- Exercise goal -
Rewrite the entries below with "dropdown" replaced by "drop-down menu" wherever it appears, leaving everything else unchanged.

Stored data
+ + + + +

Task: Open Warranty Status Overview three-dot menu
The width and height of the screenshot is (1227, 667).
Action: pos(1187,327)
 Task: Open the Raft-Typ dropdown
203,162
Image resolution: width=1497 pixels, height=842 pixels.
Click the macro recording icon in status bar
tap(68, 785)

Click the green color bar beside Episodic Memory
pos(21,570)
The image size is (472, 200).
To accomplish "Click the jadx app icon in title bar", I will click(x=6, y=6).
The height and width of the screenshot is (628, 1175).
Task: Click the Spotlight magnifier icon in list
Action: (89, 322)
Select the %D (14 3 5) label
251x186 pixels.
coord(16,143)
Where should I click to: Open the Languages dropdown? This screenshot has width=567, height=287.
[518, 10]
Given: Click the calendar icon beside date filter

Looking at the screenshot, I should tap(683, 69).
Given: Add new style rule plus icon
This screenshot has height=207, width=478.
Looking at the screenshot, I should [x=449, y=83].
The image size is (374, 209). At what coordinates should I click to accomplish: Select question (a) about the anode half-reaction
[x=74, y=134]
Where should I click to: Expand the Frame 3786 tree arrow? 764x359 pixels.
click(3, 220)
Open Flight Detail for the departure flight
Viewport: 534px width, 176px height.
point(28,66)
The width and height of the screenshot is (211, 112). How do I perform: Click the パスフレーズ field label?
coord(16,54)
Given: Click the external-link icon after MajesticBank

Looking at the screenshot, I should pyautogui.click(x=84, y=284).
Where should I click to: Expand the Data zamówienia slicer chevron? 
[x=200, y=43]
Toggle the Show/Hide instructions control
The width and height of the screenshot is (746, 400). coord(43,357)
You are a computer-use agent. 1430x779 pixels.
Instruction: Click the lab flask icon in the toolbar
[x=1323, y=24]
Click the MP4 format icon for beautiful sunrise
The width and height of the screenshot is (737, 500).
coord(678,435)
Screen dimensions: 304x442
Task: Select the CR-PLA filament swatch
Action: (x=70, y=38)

+ + + + +

- Task response -
Task: Open Warranty Status Overview three-dot menu
The width and height of the screenshot is (1227, 667).
Action: pos(1187,327)
 Task: Open the Raft-Typ drop-down menu
203,162
Image resolution: width=1497 pixels, height=842 pixels.
Click the macro recording icon in status bar
tap(68, 785)

Click the green color bar beside Episodic Memory
pos(21,570)
The image size is (472, 200).
To accomplish "Click the jadx app icon in title bar", I will click(x=6, y=6).
The height and width of the screenshot is (628, 1175).
Task: Click the Spotlight magnifier icon in list
Action: (89, 322)
Select the %D (14 3 5) label
251x186 pixels.
coord(16,143)
Where should I click to: Open the Languages drop-down menu? This screenshot has width=567, height=287.
[518, 10]
Given: Click the calendar icon beside date filter

Looking at the screenshot, I should tap(683, 69).
Given: Add new style rule plus icon
This screenshot has height=207, width=478.
Looking at the screenshot, I should [x=449, y=83].
The image size is (374, 209). At what coordinates should I click to accomplish: Select question (a) about the anode half-reaction
[x=74, y=134]
Where should I click to: Expand the Frame 3786 tree arrow? 764x359 pixels.
click(3, 220)
Open Flight Detail for the departure flight
Viewport: 534px width, 176px height.
point(28,66)
The width and height of the screenshot is (211, 112). How do I perform: Click the パスフレーズ field label?
coord(16,54)
Given: Click the external-link icon after MajesticBank

Looking at the screenshot, I should pyautogui.click(x=84, y=284).
Where should I click to: Expand the Data zamówienia slicer chevron? 
[x=200, y=43]
Toggle the Show/Hide instructions control
The width and height of the screenshot is (746, 400). coord(43,357)
You are a computer-use agent. 1430x779 pixels.
Instruction: Click the lab flask icon in the toolbar
[x=1323, y=24]
Click the MP4 format icon for beautiful sunrise
The width and height of the screenshot is (737, 500).
coord(678,435)
Screen dimensions: 304x442
Task: Select the CR-PLA filament swatch
Action: (x=70, y=38)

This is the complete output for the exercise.